> **TEXT PROVIDED**:

— START —

Cyrillic letter used in Kildin Sami

En with tail (Ӊ ӊ; italics: Ӊ ӊ) is a letter of the Cyrillic script. Its form is derived from the Cyrillic letter En (Н н) by adding a tail to the right leg.

En with tail is used only in the alphabet of the Kildin Sami language and Ter Sami language where it represents the voiceless alveolar nasal //n̥//.

— END —

> **GIVEN EXERCISE**: Echo the stretch of the Cyrillic letter text from "Cyrillic letter used" through "alveolar nasal //n̥//.", copying it word for word.

> **DATA PROVIDED**:
— START —

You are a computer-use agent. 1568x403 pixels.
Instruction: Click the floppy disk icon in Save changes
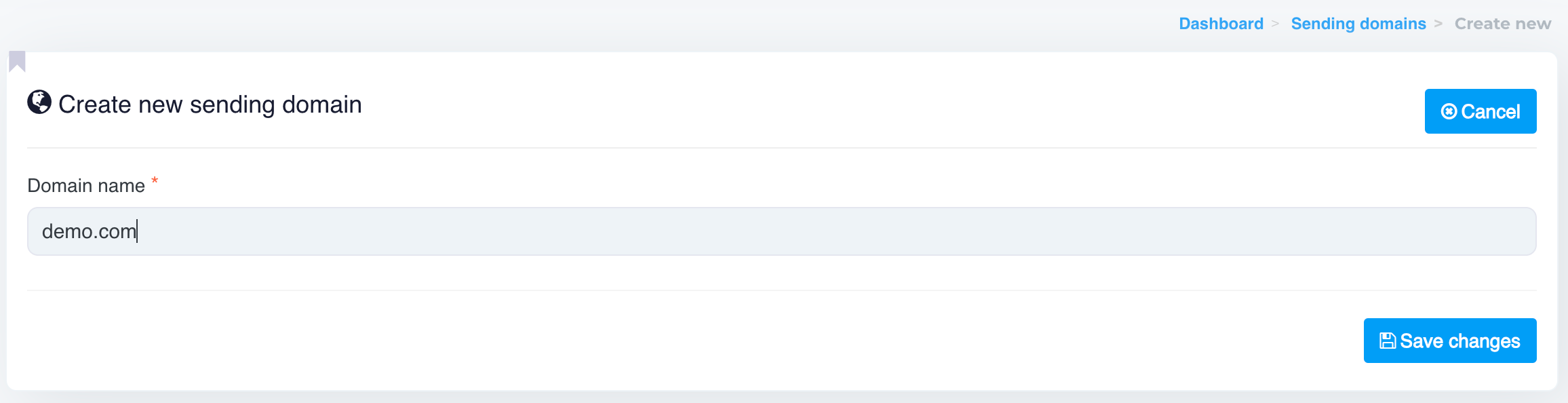click(x=1388, y=341)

— END —

> **TASK OUTPUT**:
Cyrillic letter used in Kildin Sami

En with tail (Ӊ ӊ; italics: Ӊ ӊ) is a letter of the Cyrillic script. Its form is derived from the Cyrillic letter En (Н н) by adding a tail to the right leg.

En with tail is used only in the alphabet of the Kildin Sami language and Ter Sami language where it represents the voiceless alveolar nasal //n̥//.